(Source records)

◇ ◇ ◇

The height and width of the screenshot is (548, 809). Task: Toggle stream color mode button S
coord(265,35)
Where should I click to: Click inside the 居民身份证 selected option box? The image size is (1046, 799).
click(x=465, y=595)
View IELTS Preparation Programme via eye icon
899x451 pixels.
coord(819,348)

◇ ◇ ◇

Written task:
Reproduce the material above with "button" swapped for "switch", leaving everything else unchanged.

Full response:
The height and width of the screenshot is (548, 809). Task: Toggle stream color mode switch S
coord(265,35)
Where should I click to: Click inside the 居民身份证 selected option box? The image size is (1046, 799).
click(x=465, y=595)
View IELTS Preparation Programme via eye icon
899x451 pixels.
coord(819,348)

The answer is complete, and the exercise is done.